The cross-sectional nature of the study limits determination of causality between variables in the model, for example, it is not possible to establish whether higher awareness to dispose at pharmacies resulted from previous disposal or was the cause of that disposal. The sole use of a questionnaire introduces possible common-method variance and further exploration of the determinants of medicines waste would benefit from triangulation with other data sources. Additionally, remembering infrequent yet possibly unremarkable events poses particular challenges to self-reports of recall of disposal frequency, type, and destination [62]. Finally, we have sought to set this research in the context of other studies in the area and particularly in relation to previous UK research [30]. Overall, however, the literature is relatively sparce and available comparisons are in different cultural settings sometimes with different disposal options and policies.

Future research

To address limitations inherent in cross-sectional study designs, future work may want to consider a longitudinal approach. Moving beyond self-report data is essential if we are to evaluate a campaign on medicines returns. Here, having a clear baseline understanding of what medicine is returned to a pharmacy, taking account of population and seasonality is required. In establishing these baseline parameters and informing the design of a campaign, it would also be useful to understand why specific medicines are being returned with medicine data at the point of return also ensuring greater accuracy of measurement type and count.

This study is the first to allow characterisation of the way in which people’s disposal strategies can vary—most people in this study had disposed of medicines waste in at least two different locations. We suggest that future research continues to recognise this and seeks to further understand the circumstances that lead to disposal to the different destinations. We have suggested one determinant of this is type of medicine but given variability in the disposal destinations of a single medication preparation type (e.g., liquids), a clearer understanding of this is required.

It may also be important to consider how people’s mental models of disposing of medicines waste relates to more general—much more established—models of recycling behaviour. This might usefully explore, for example, whether unused liquid medicine is disposed of in the sink or toilet to recycle the plastic or glass bottle.

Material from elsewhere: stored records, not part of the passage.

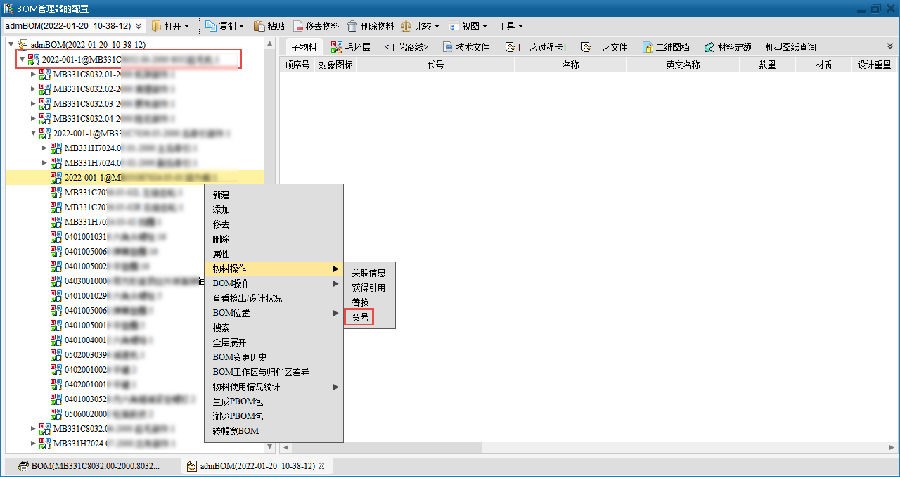Choose 换号 in the context submenu
The image size is (900, 477).
coord(359,316)
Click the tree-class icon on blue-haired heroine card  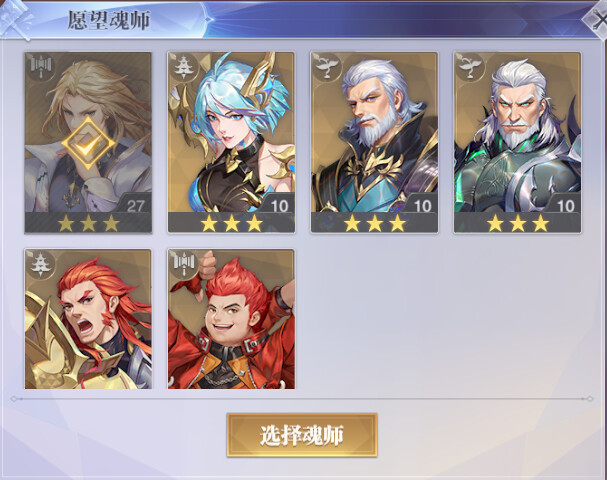(x=184, y=67)
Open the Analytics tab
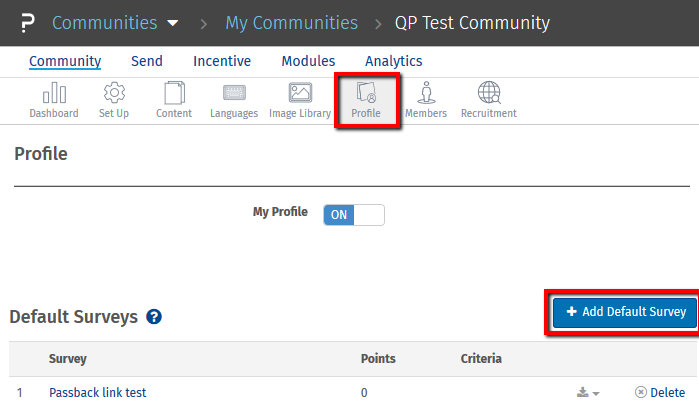Screen dimensions: 699x420 393,61
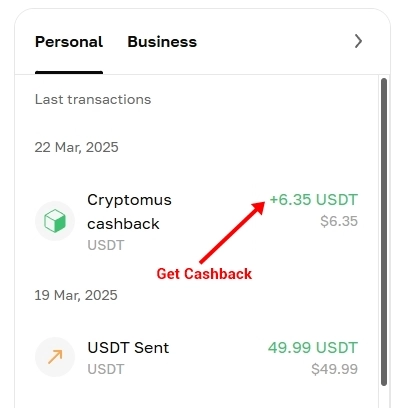412x408 pixels.
Task: Switch to the Business tab
Action: [x=162, y=42]
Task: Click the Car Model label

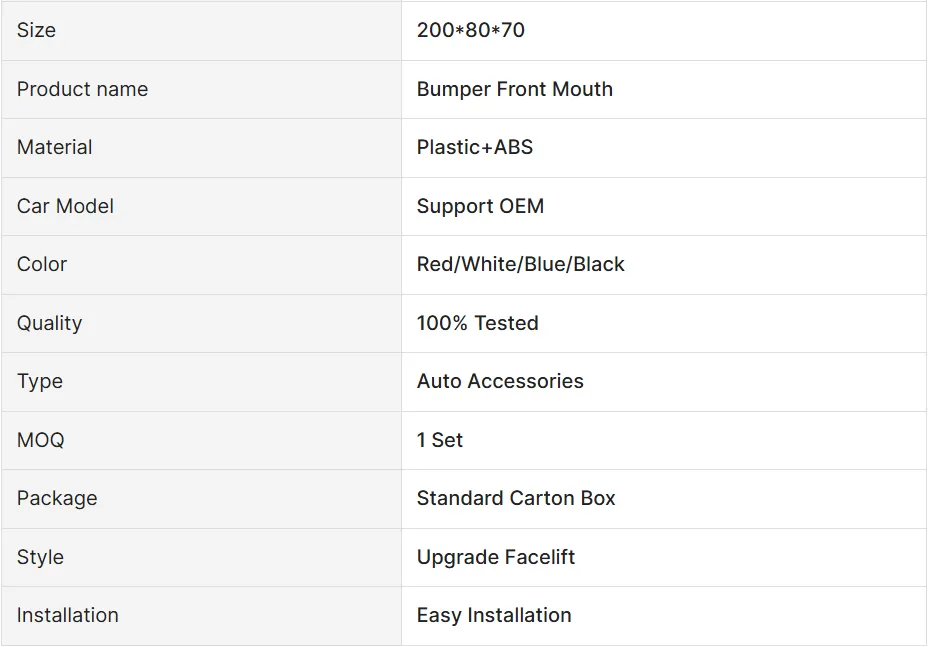Action: pos(65,206)
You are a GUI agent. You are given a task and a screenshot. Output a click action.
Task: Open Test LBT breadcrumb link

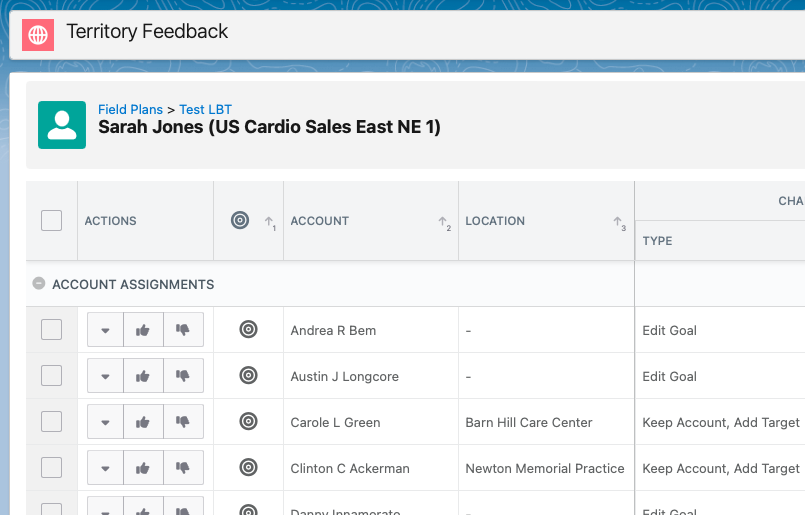point(205,109)
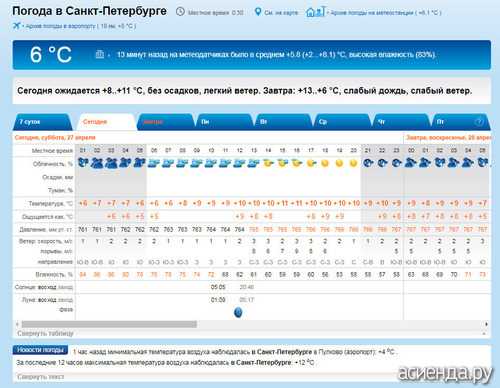Click the clock icon near local time
Screen dimensions: 500x388
(x=180, y=12)
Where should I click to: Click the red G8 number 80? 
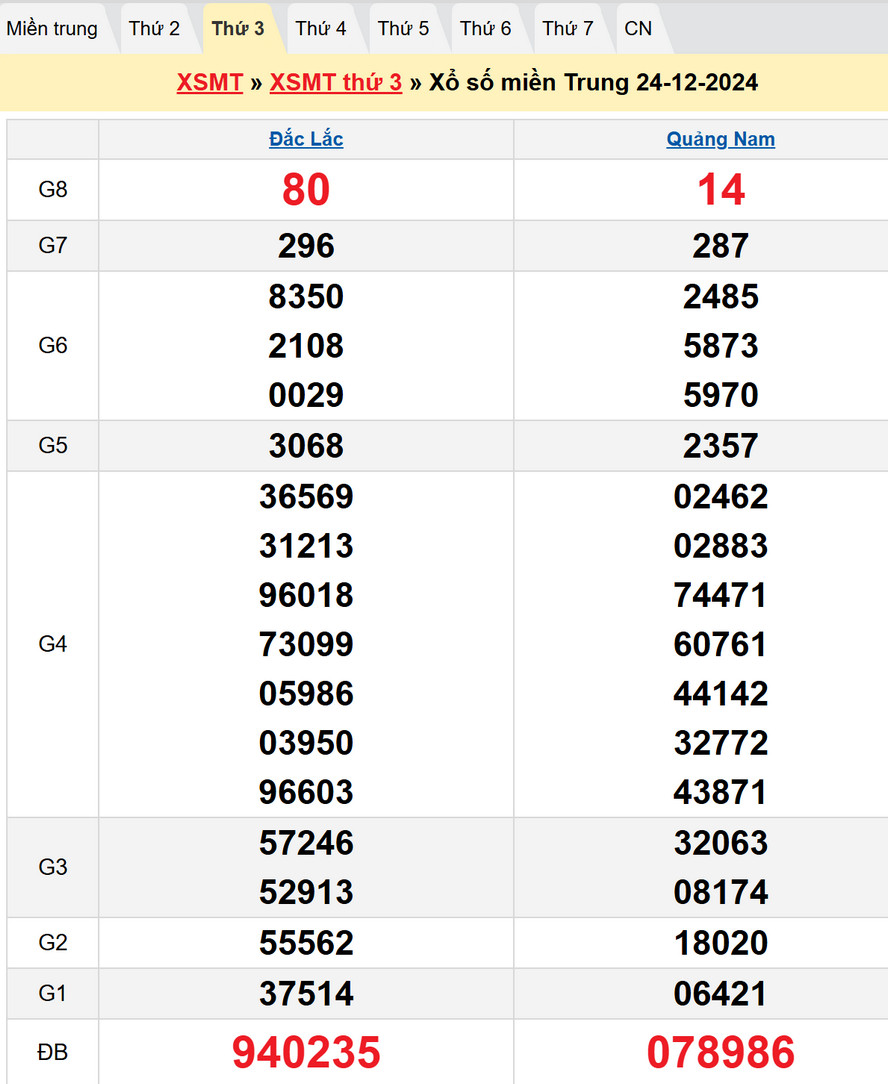point(306,189)
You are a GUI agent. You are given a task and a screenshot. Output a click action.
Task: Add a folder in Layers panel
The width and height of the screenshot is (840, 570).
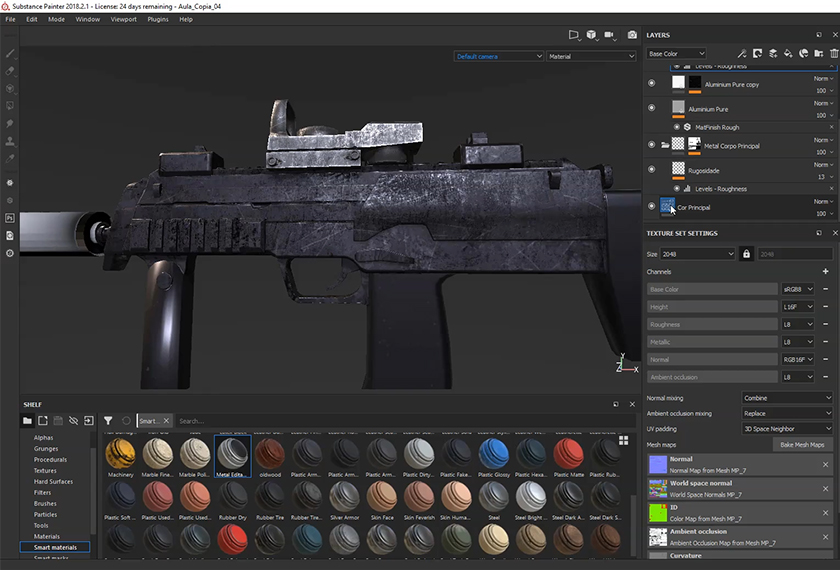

Research in this area should ultimately inform strategies to change medicines disposal behaviours. We have noted the value of increasing awareness of the options for safe disposal of medicines waste but a more tailored analysis of the capability, opportunity and motivation people have to return medicines to the pharmacy is required in order to design and target appropriate interventions [63] that will be effective in reducing the amount of medicines waste in the environment. This might, for example, involve reminders about disposal at point of dispensing, and on packaging, developing ways of ensuring pharmacy disposal processes are frictionless. Official disposal options in some countries are not via the pharmacy—situating official disposal options in other places may assist in increasing visibility and legitimacy of correct medicines waste practices.

Of course, addressing the issue of medicines waste disposal is only one side of the equation. It is also vital to develop and prioritise pharmaceuticals that have less impact on the environment as well as to avoid unnecessary prescriptions. Social prescribing is an initiative increasingly embedded in primary care in the UK that may have a role in contributing to this [64].

Conclusion

In conclusion, this research has provided a comprehensive snapshot of medicines waste disposal practices in the UK. This has updated previous work conducted in 2005. There is a clear synergy between the health of people and the environment: prescribing practices and the treatment of medicines waste have substantial unwanted impacts on the environment. Consideration must be given to both prevention of the problem as well as to its cure.